Similar research from the U.S. lists small birds, including sparrows and warblers, among the most common casualties in vehicle collisions on the country’s highways.
Research published in the Royal Society Open Science journal suggests a link between a bird’s brain size and the likelihood of being involved in a vehicle collision, with smaller birds found to be more likely to be injured or killed in road traffic accidents.
In the UK, Blackbirds often get hit by cars, particularly in the countryside
Unfortunately, it's not recommended to swerve or to make a sudden stop, as this may cause a substantial accident on the road, putting people's lives at risk. This is especially the case when you're moving fast on a highway or motorway.
Only if it's safe to do so, for example, if there are no cars around you and you're traveling at a speed where any sudden movements will not cause danger, should you attempt to break or swerve to avoid colliding with a bird.
On normal roads, swerving could potentially result in a head-on collision with another vehicle, which could mean the loss of someone's life, so it really should be avoided.
Traveling at the speed limit and being aware are probably the two best things you can do, but unfortunately, there's just nothing you can do to avoid these situations.
If you struck the bird, and it has sustained an injury that leaves it stunned or visibly injured on the ground, then action must be swiftly taken to help it. If it is safe to do so once you have safely parked up, move the injured bird from the middle of the carriageway and place it in a cardboard box while you seek assistance.
If possible, cover the box with a tea towel or similar, so the bird is kept as calm. Birds that are simply stunned by the impact may well be able to fly off once they’ve had a chance to recover. For birds that are more seriously injured, the best advice is to call a wildlife rehabilitation center for their expert support.
It’s important to stay in control of your vehicle and, if you need to, pull over safely so you can clean your windshield.
In the US, sparrows are warblers are two of the most common species to be affected by cars - pictured, a Pine Warbler
There is no data available for a global total number of birds killed by cars in the world, and it would be almost impossible to quantify accurately.
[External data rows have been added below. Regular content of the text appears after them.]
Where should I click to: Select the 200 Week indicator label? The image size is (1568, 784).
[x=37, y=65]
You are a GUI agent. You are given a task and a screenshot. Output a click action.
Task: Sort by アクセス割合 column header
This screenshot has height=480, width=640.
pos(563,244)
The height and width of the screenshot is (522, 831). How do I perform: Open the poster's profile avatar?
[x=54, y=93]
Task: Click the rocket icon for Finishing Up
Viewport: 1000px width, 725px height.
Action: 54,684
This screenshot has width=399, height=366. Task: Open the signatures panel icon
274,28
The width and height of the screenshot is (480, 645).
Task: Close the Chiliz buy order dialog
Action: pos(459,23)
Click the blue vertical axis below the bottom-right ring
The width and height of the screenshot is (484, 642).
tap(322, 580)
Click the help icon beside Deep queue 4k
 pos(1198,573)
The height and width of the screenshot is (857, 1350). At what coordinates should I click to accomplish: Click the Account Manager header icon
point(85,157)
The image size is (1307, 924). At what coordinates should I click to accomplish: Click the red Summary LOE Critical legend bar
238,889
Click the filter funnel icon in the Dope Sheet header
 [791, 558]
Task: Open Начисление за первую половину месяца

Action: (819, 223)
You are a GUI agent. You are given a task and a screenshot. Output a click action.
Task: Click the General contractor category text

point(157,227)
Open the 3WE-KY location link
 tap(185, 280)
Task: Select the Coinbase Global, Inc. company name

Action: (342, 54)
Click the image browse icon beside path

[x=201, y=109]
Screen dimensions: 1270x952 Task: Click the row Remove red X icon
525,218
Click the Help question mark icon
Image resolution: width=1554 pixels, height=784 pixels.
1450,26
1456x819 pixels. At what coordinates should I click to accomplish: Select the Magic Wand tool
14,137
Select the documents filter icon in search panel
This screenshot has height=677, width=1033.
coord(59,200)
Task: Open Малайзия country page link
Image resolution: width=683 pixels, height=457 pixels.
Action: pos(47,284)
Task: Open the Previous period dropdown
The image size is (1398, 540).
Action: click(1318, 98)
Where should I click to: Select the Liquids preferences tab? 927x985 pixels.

However, it is estimated that the annual toll would be in the hundreds of millions.
2021 estimates indicate that between 49 million and 340 million birds are killed in collisions with cars each year in the United States.
A report into the numbers of birds in the UK involved in collisions with cars each year, released in 1994, stated that at least 30 million individual birds were killed in such incidents that year, with more generous estimates of up to 80 million annually also discussed.
Australian numbers are unconfirmed, with around 10 million animals dying in road accidents each year, including mammals and reptiles as well as birds.
A duck family crossing the road
Care should always be taken when driving along rural roads, or using highways that run through forested areas, and speed limits should always be followed.
It is also advised to not throw food scraps from vehicle windows – discarded food along the roadside is a surefire way to attract rodents.
Birds of prey hunt rodents, particularly at low altitudes, and are, therefore, at risk from collisions with vehicles.
Birds of prey may commonly be involved in collisions, due to their tendency to hunt along roadsides flying at low heights in pursuit of rodents or other small mammals.
Due to their size, many birds of prey are more robust than smaller birds that might be killed outright in vehicle collisions. At low speeds, birds of prey may be more likely to survive the initial impact and be able to recover once the shock has worn off.
Research shows that barn owls are among the most commonly named birds of prey to be involved in vehicle collisions.